Paying off debt is a common goal at the start of the new year. Holiday shopping bills and other year-end expenses are often due in January, and this year rising interest rates are making debt more and more expensive. Revolving debt, which includes credit card balances, continued to rise throughout 2022, increasing at an annualized rate of 10.4% as of October (latest available data), according to the Federal Reserve.
To attack your debt this month, try the following strategies:
Look back then forward
Elaine Grogan Luttrulle, a financial educator and consultant in Dublin, Ohio, says it’s helpful to think about how it came about before you make a plan to pay off debt. Was it pressure? Excitation? Habits? Find out what triggers led to this debt and sit with your emotions for a while,” she says.
“Let’s not beat ourselves up and focus on the solution,” she adds.
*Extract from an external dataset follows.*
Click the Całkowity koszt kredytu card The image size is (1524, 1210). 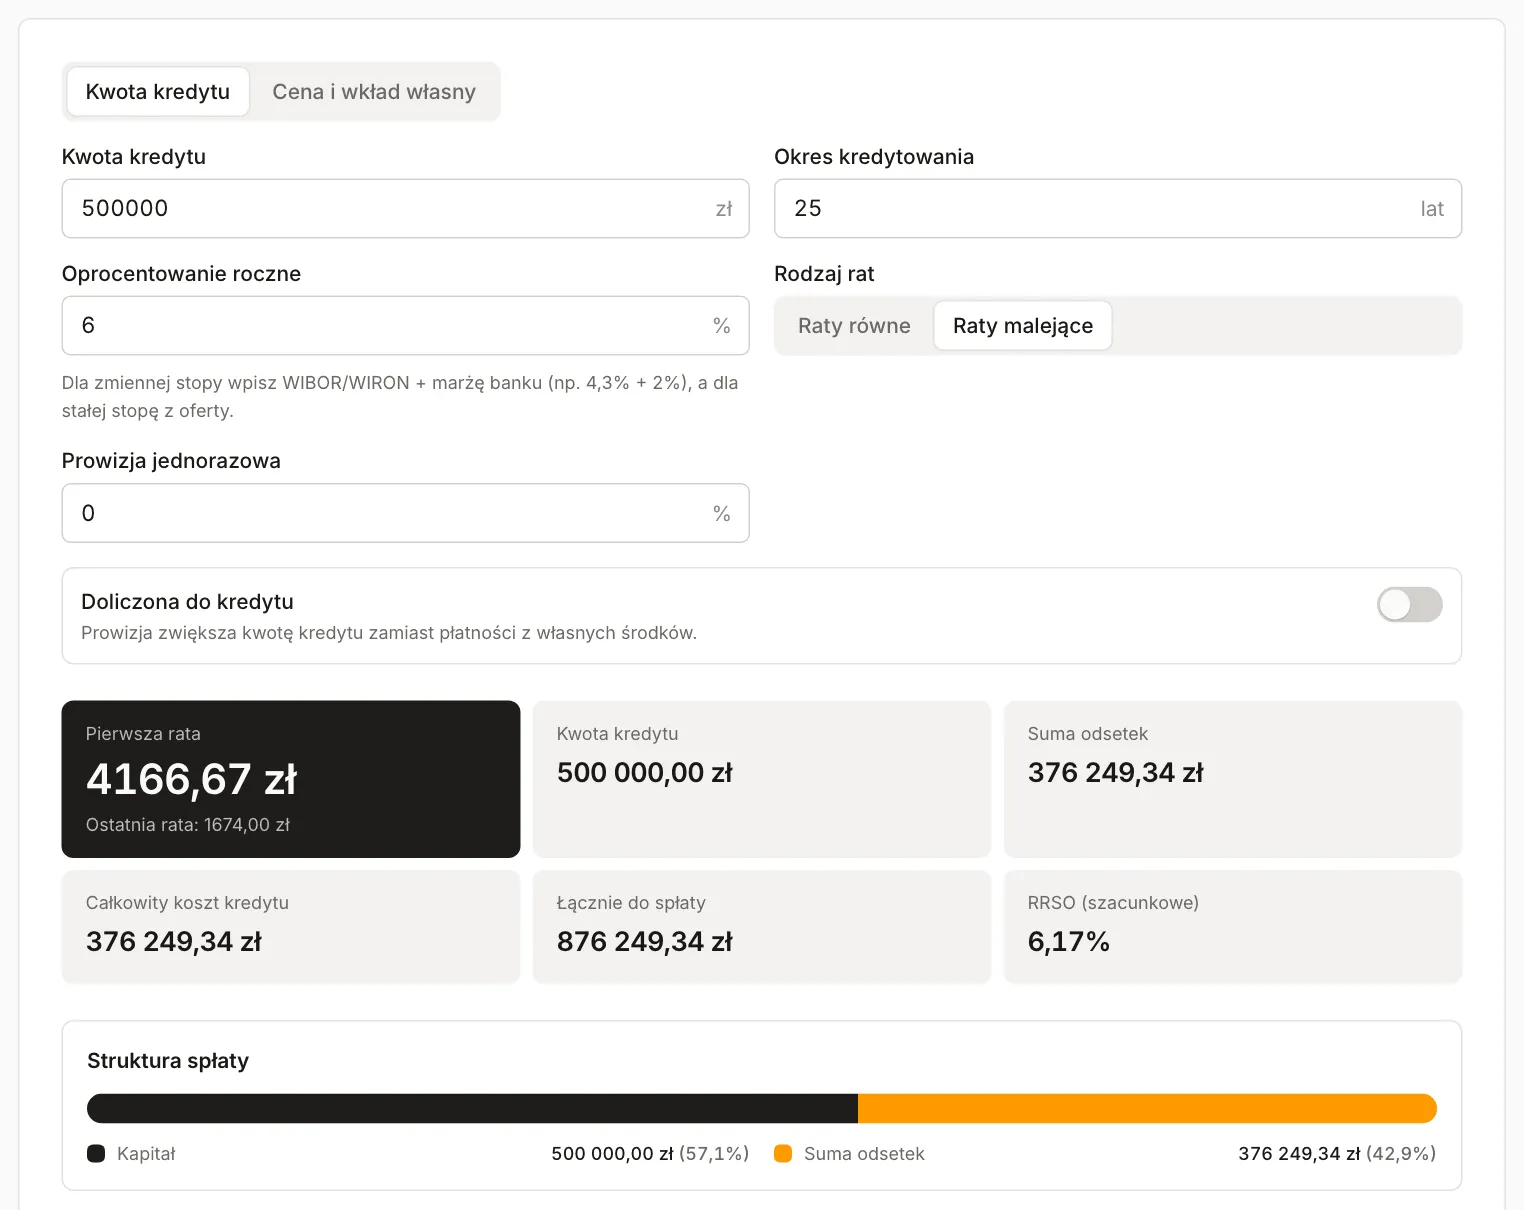coord(291,926)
If you skip this introspective step, she says, it will be hard for you to get going because it’s easy to get caught up in just feeling bad about your previous choices.
A list of all your debts, with their associated interest rates, will help you get organized and decide what to pay off first, says Lutrull. She suggests starting with the highest interest rate debt, also known as the debt avalanche method, but other people prefer to use the debt snowball method, where you start with the smallest debt first.
Then find money in your budget to redirect it towards paying off your debt. Lutrull says that if your student loan payments are on hold, you can use the money to pay off credit card debt, for example. You can also look for cheaper ways to hang out with friends, like hosting game nights or going on hikes.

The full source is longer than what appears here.